Fabio Perina 29 de junho de 2023

Coelho (2016), em seu livro sintomático cujo título é “Deixa os garotos brincar”, fornece grandes contribuições ao apontar como fio condutor o resgate da comunhão coletiva como a dinâmica geral da torcida organizada. Em minhas palavras, uma espécie de “elo perdido” de práticas e valores pré-modernos em plenos tempos modernos. Entendendo-as como “(…) laboratório rico para perceber o quanto elementos tão antigos de nossa psique seguem atuantes no homem dito civilizado” (COELHO, 2016, p. 276). Em outras palavras, é a tendência que as diferenças individuais que cada torcedor traz de sua vida cotidiana passem a ser diluídas dentro delas. E com isso as semelhanças se potencializam para buscar formar um grupo homogêneo. Ele vincula seu estudo de campo com conceitos clássicos da antropologia: quanto ao totemismo e ao pensamento selvagem (LEVI-STRAUSS, 1986; 1989) e quanto ao drama e à liminariedade (TURNER, 1974).

A seleção dos conceitos listados se justifica por possuírem as vantagens de abordar mecanismos recorrentes que organizam ao mesmo tempo significados e posições sociais envolvidas nas torcidas organizadas em seu contexto mais amplo transbordando o jogo esportivo formal: no tempo para além dos 90 minutos durante uma partida de futebol e no espaço para além de dentro do estádio.

O clubismo é uma forma de totemismo moderno. Pois cada indivíduo tem a liberdade para escolher o clube, mas ainda assim não tem liberdade para definir as regras coletivamente construídas de afinidade e rivalidade entre os demais clubes. Há uma forma de totemismo nas torcidas organizadas pela busca simbólica de restituir um vínculo do homem com um animal e marcar um ponto de comunhão aos semelhantes e de afastamento dos rivais. Em tal processo, os opostos por assim dizer constituem-se uns aos outros e são mutuamente indispensáveis.
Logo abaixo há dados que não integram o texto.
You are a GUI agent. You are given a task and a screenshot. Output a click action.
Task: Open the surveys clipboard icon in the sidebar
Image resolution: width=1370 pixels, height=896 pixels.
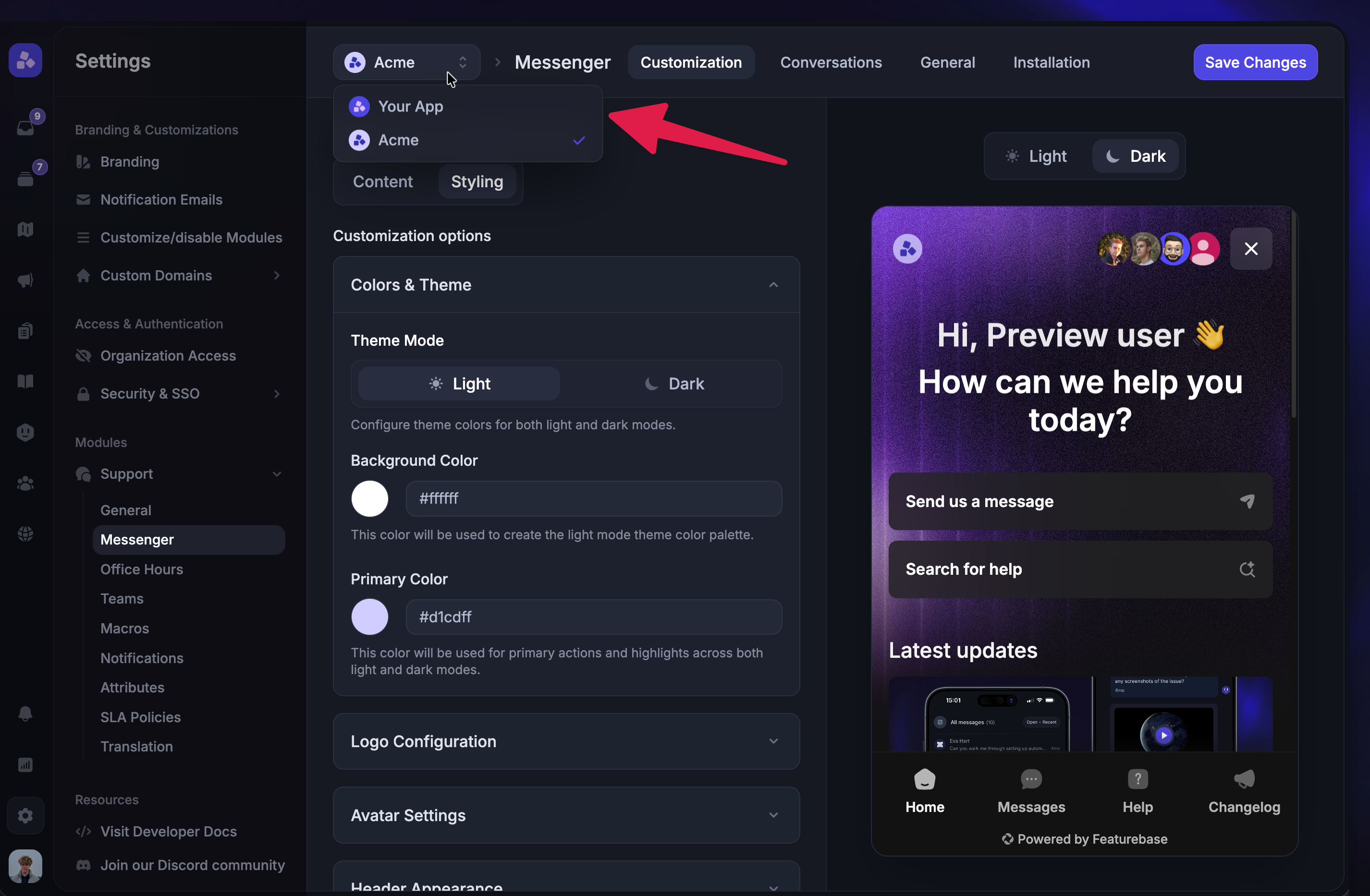[x=25, y=330]
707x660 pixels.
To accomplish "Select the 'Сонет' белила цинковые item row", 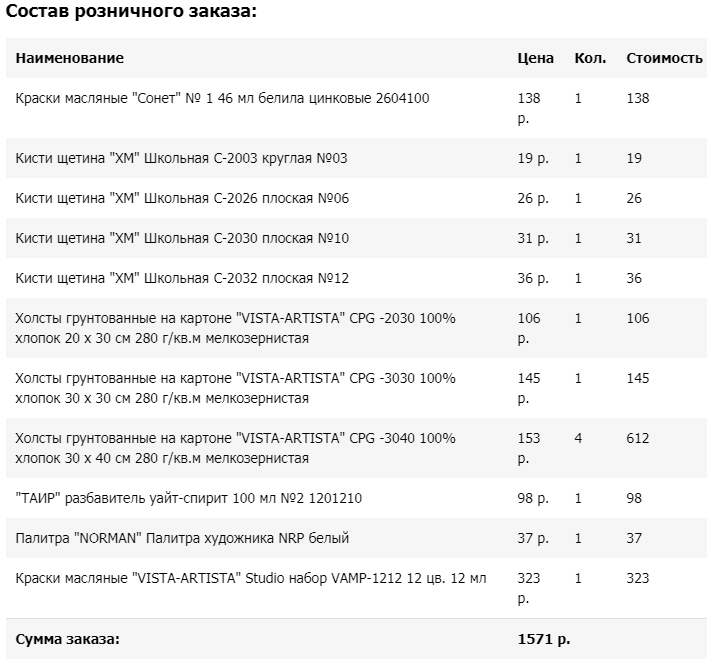I will tap(356, 108).
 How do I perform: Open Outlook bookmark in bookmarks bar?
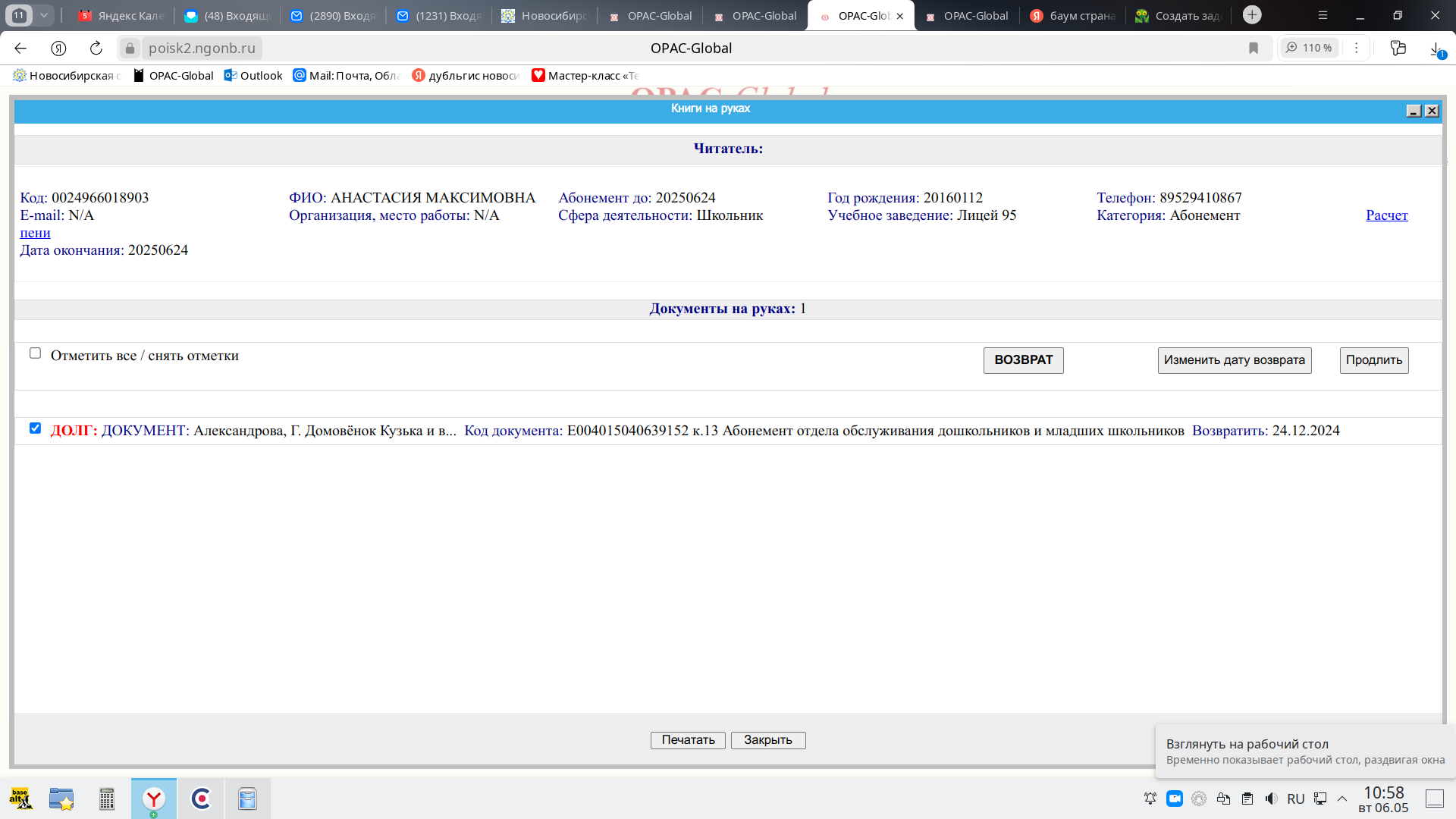253,75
Diferente dos outros sistemas de classificação que são sobretudo concebidos (como os mitos) ou postos em ação (como os ritos), o totemismo é quase sempre vivido, ou seja, ele adere a grupos concretos e a indivíduos concretos, porque é um sistema hereditário de classificação (LÉVI-STRAUSS, 1989, p. 258).
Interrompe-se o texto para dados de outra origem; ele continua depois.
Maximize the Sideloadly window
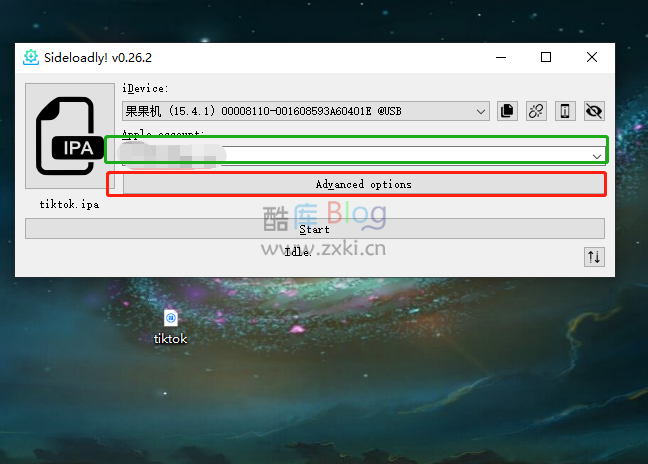The width and height of the screenshot is (648, 464). coord(546,57)
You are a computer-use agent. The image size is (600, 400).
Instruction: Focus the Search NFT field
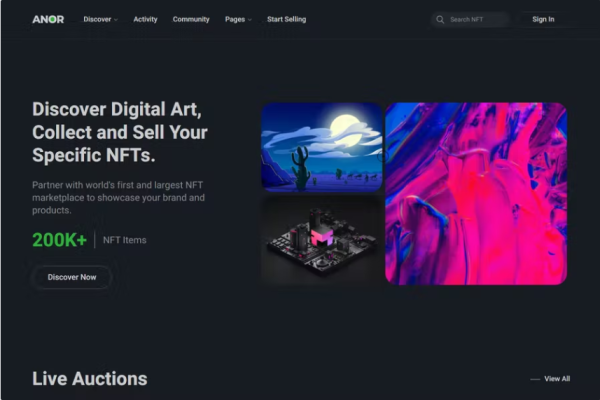point(470,20)
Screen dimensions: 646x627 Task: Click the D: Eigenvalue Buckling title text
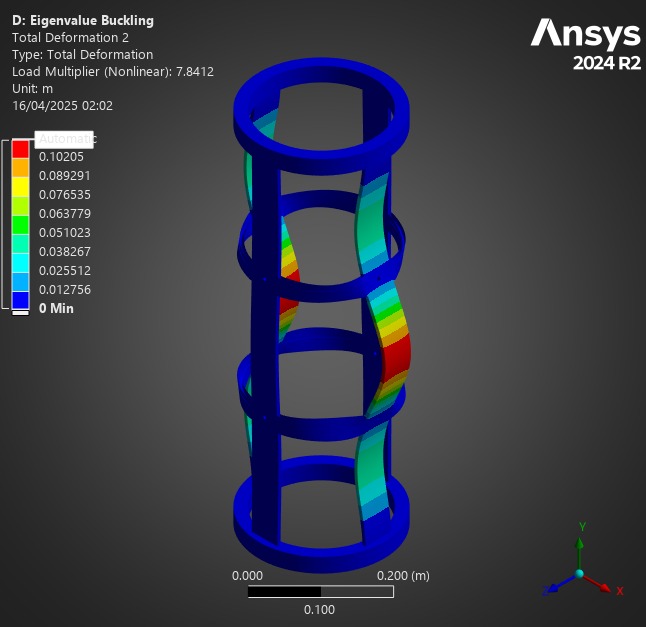(x=82, y=20)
O que é convergente com Levi-Strauss (1986) quando ele apresenta uma contribuição ao totemismo para além de pares binários que se separam, mas também dois ou mais elementos que se agregam em múltiplas configurações. Ora, não se pode compreender o totemismo sem esquecer que no mundo e no pensamento selvagem a distinção homem-animal, diferente do paradigma moderno, é quase imperceptível.

Também abordo o drama social através das duas grandes contribuições de Coelho (2016). Primeiro, pois permite refletir, embora implicitamente, quanto ao pensamento selvagem no contexto das torcidas organizadas na medida em que para seus membros é pouco comum elaborarem uma justificação consciente de seus atos e sequer de seu pertencimento a elas. Segundo, o autor também permite refletir implicitamente sobre a noção de totemismo quanto aos símbolos de uma torcida organizadas venerados por seus membros. Remetendo a força e a algo divino ou monstruoso, como uma forma de tentar restituir o vínculo humano com outros seres ao invés de deles se separar.
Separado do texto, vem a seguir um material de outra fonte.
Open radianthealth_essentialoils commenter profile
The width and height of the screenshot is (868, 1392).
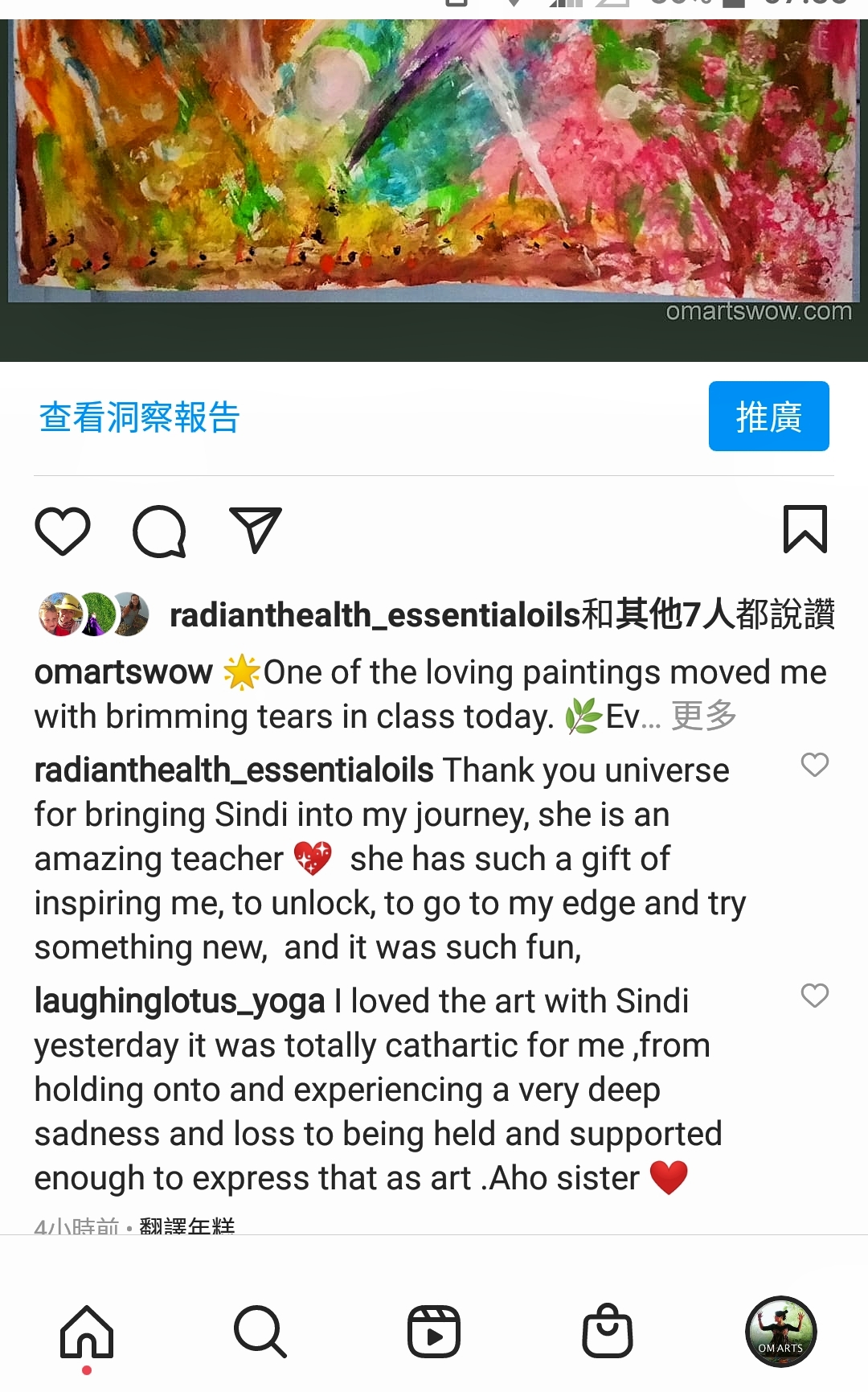click(234, 770)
A torcida organizada surge na liminaridade da estrutura. Embora também cria seu próprio sistema de classificação particular como uma espécie de “suspensão” momentânea e simbólica dos torcedores de sua realidade ordinária ao entrarem em uma torcida organizada. “Certo é que nenhuma sociedade pode funcionar adequadamente sem esta dialética” (TURNER, 1974, p. 157).

Torcida
Foto: Fábio Soares/Futebol de Campo

Estudos de casos

Deixando mais claro todo o dinamismo dos sistemas simbólicos de alianças e rivalidades, cuja estruturação mais importante na região Sudeste é entre a União Dedo para o Alto (DPA) contra a União Punho Colado (UPC). A tendência ‘ideal’ é que cada uma tenha apenas um representante por estado. As principais torcidas organizadas da DPA são: Mancha Verde do Palmeiras-SP, Força Jovem do Vasco-RJ e Galoucura do Atlético-MG. Já as principais torcidas organizadas da UPC são: Independente do São Paulo-SP, Jovem do Flamengo-RJ e Máfia Azul do Cruzeiro-MG. Tendência chamada de ‘ideal’, pois a partir de então surgem atritos que desafiam sua coerência. Vide o caso complexo de torcidas organizadas do Botafogo-RJ em redes de aliados distintos: a Jovem do Botafogo ser aliada da Mancha Verde enquanto a Fúria ser aliada da Gaviões do Corinthians-SP.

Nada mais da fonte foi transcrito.